México y Estados Unidos renuevan el Tratado de Aguas: Un paso hacia la cooperación bilateral
Diplomacia y Recursos Hídricos
Tras meses de tensiones, México y Estados Unidos alcanzan un acuerdo para renovar el Tratado de Aguas de 1944, asegurando el suministro de agua para la agricultura y el consumo humano.
- ✅ México se compromete a entregar 432 millones de metros cúbicos de agua a EE.UU. en los próximos cinco años.
- ✅ El acuerdo incluye un plan detallado para saldar la deuda de agua pendiente de casi 1,000 millones de metros cúbicos.
- ✅ Reuniones mensuales bilaterales para evitar futuros adeudos y garantizar la entrega del líquido.
- ✅ La Secretaría de Relaciones Exteriores de México destaca el respeto a la soberanía de ambos países.
- ✅ La Administración Trump celebra el consenso, subrayando beneficios para la agricultura estadounidense.

Foto ilustrativa. Foto gemini AI
En un esfuerzo por fortalecer la cooperación bilateral y garantizar el suministro de recursos hídricos esenciales, México y Estados Unidos han renovado el Tratado de Aguas de 1944. Este acuerdo, que ha sido objeto de intensas negociaciones y tensiones en los últimos meses, establece las bases para la entrega de 432 millones de metros cúbicos de agua a Estados Unidos en los próximos cinco años.
Un compromiso con el futuro
El secretario de Estado de Estados Unidos, Marco Rubio, junto con la Secretaria de Agricultura, Brooke Rollins, han detallado en un comunicado que el nuevo acuerdo incluye un plan detallado para que México salde «toda la deuda de agua pendiente acumulada durante el ciclo anterior», que asciende a casi 1,000 millones de metros cúbicos. Para ello, se llevarán a cabo reuniones mensuales bilaterales para evitar futuros adeudos y vigilar la entrega del líquido.
Priorizando el abastecimiento humano y agrícola
La Secretaría de Relaciones Exteriores de México ha publicado que el nuevo acuerdo prioriza el abastecimiento para el consumo humano y la producción agrícola. «El plan establece una ruta clara conforme a los mecanismos previstos en el Tratado y es resultado de un trabajo técnico y político sostenido, con pleno respeto a la soberanía de ambos países», han indicado en un escueto comunicado sin dar más detalles del contenido del acuerdo.
Reacciones positivas desde ambos lados
Por su lado, Rollins ha agradecido los esfuerzos del Gobierno estadounidense para lograr este acuerdo, tras varias amenazas del presidente Trump con imponer aranceles si México no pagaba su deuda de agua. «Este entendimiento entre nuestros países es resultado directo de la determinación del presidente Trump de lograr acuerdos justos y prácticos que beneficien a la agricultura estadounidense, y estamos agradecidos con la presidenta Sheinbaum y el Gobierno de México por su colaboración en este esfuerzo», ha señalado en el comunicado.
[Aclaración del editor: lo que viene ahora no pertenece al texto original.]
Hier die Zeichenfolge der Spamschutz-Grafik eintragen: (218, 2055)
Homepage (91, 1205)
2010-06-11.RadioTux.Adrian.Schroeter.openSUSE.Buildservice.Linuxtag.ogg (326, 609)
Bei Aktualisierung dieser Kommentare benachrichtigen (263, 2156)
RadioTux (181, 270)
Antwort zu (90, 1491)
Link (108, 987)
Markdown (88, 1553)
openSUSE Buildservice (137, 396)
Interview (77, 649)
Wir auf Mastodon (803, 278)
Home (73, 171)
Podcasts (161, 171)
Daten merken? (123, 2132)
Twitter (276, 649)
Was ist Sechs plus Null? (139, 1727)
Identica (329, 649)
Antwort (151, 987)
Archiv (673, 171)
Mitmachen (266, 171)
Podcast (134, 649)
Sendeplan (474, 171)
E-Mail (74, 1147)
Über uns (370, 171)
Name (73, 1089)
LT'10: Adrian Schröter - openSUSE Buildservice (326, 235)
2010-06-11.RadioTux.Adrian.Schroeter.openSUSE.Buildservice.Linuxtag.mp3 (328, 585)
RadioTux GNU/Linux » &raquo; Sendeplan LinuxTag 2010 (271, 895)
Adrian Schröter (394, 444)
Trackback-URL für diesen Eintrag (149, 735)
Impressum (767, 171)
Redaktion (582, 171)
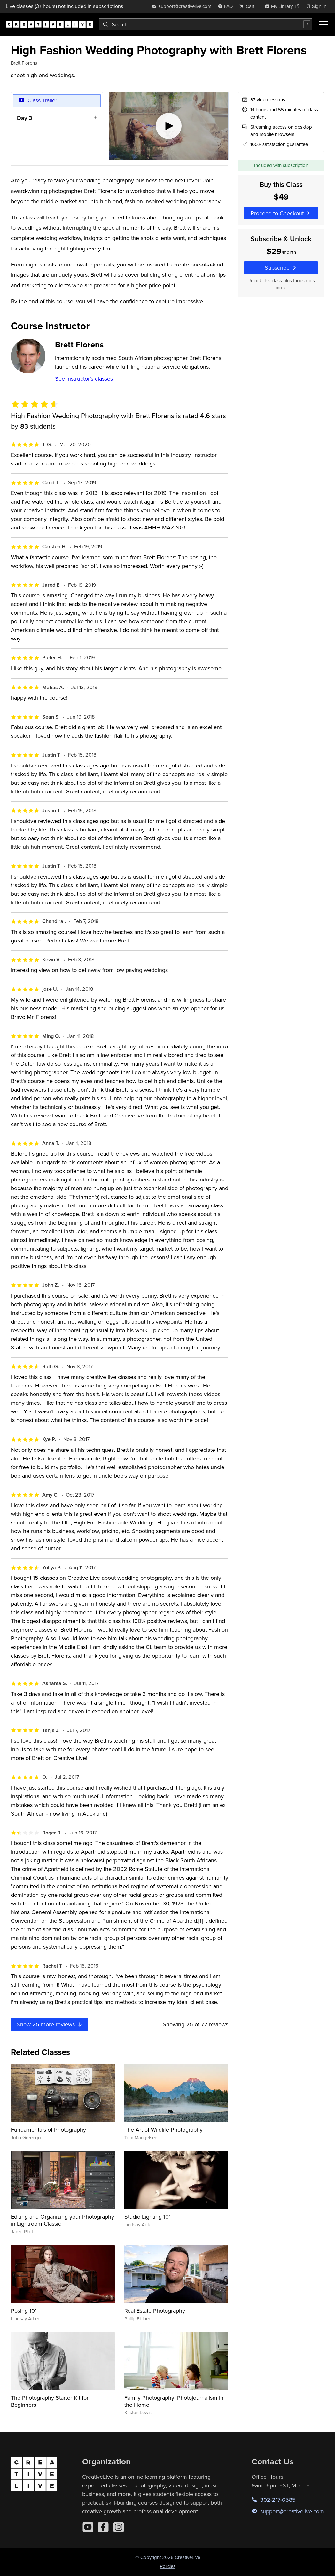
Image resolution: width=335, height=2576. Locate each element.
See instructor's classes (84, 379)
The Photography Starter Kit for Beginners (50, 2401)
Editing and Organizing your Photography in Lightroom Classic (62, 2220)
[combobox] (205, 24)
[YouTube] (88, 2527)
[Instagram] (118, 2527)
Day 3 (24, 118)
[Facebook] (103, 2527)
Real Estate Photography (154, 2311)
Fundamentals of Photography (48, 2130)
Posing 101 (24, 2311)
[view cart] (249, 6)
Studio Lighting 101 (147, 2217)
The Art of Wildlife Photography (163, 2130)
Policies (167, 2566)
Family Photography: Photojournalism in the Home (173, 2401)
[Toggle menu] (323, 24)
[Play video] (168, 126)
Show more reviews (50, 2024)
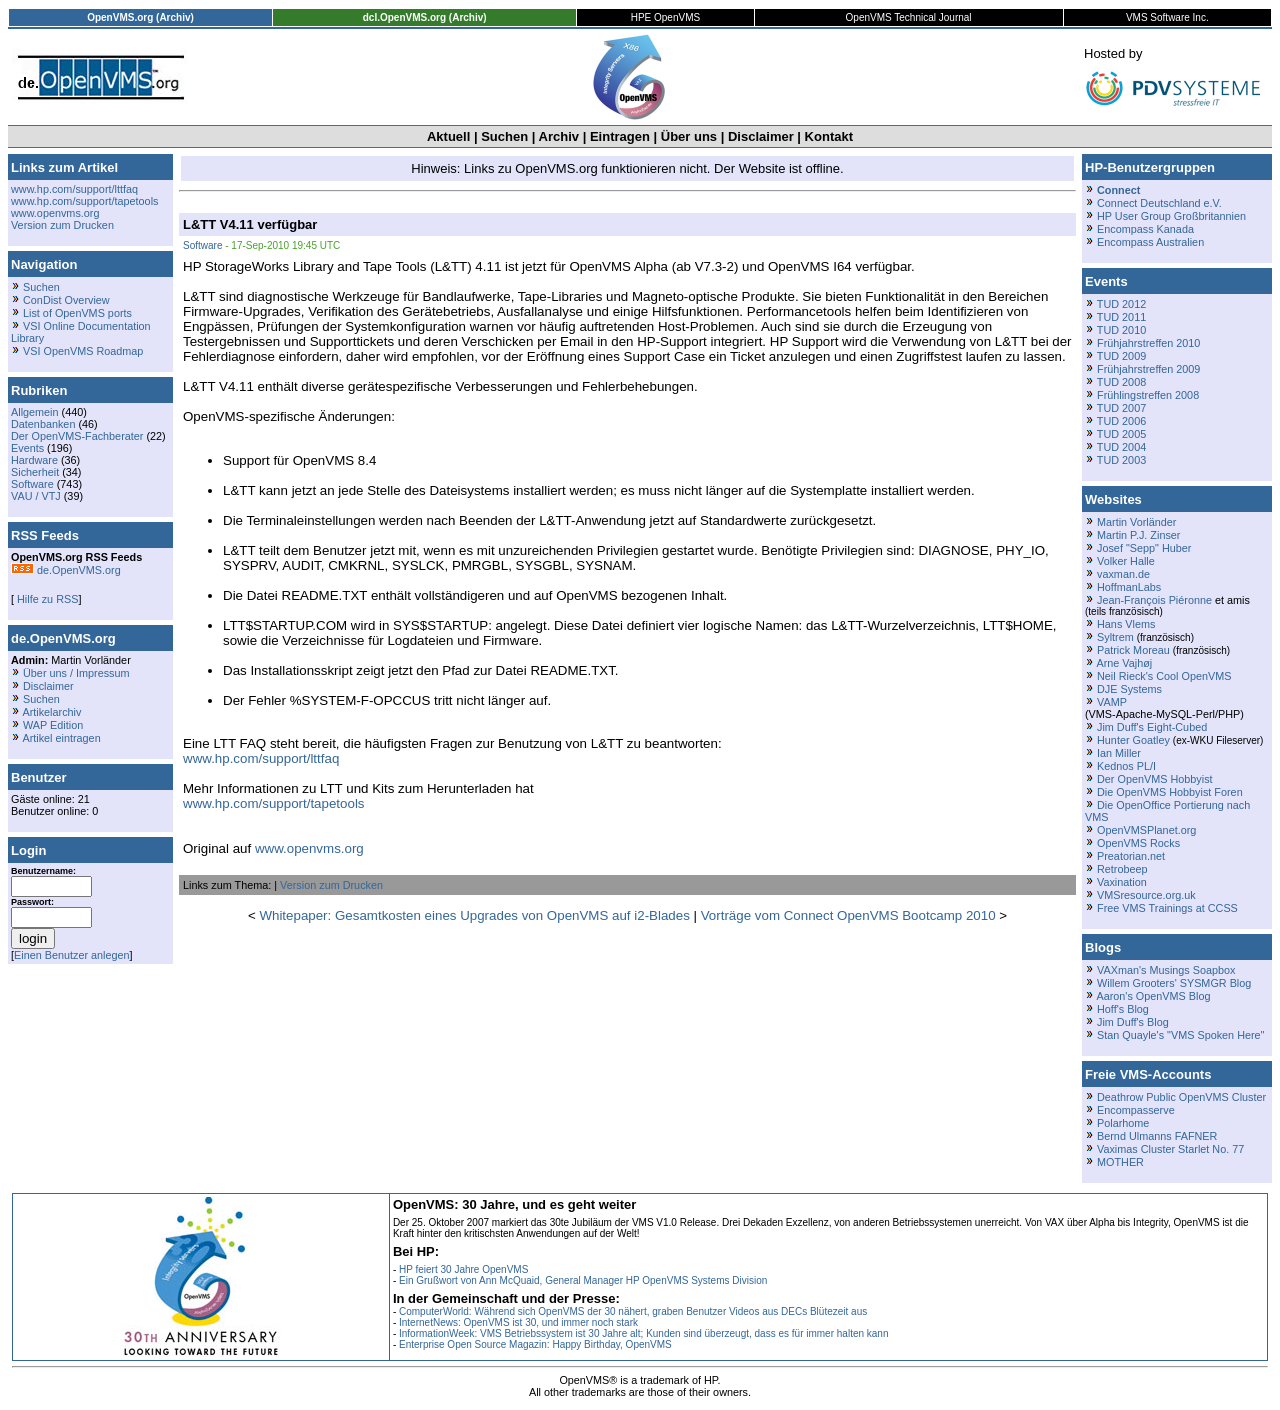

Por su parte, Marco Rubio ha celebrado que el acuerdo asegure «el compromiso de México de cumplir con sus obligaciones» y que resuelva con un plan de pago el déficit del periodo anterior. «Este es otro ejemplo de cómo la Administración Trump continúa generando beneficios para el pueblo estadounidense en temas que abarcan desde la inmigración ilegal, la lucha contra los cárteles y la modernización del comercio, hasta la seguridad del agua para nuestros agricultores», ha expresado.
Desafíos y perspectivas futuras
El acuerdo se ha publicado tres días después de que terminara el plazo para que México entregara 249 millones de metros cúbicos de agua que reclamaba Trump antes del fin de enero. Sin embargo, no indica qué cantidad de la deuda ha conseguido saldar el Gobierno mexicano hasta ahora ni cómo garantizará cumplir con el acuerdo para los próximos cinco años. El Departamento de Agricultura de Estados Unidos ha asegurado que trabajará codo a codo con instituciones federales para supervisar la implementación del acuerdo y su funcionamiento de cara al futuro.
La renovación del Tratado de Aguas de 1944 entre México y Estados Unidos marca un hito en la cooperación bilateral, asegurando el suministro de recursos hídricos esenciales y fortaleciendo las relaciones diplomáticas entre ambos países. Este acuerdo no solo beneficia a la agricultura estadounidense, sino que también garantiza el abastecimiento para el consumo humano y la producción agrícola en México, demostrando que la colaboración internacional puede superar los desafíos más complejos.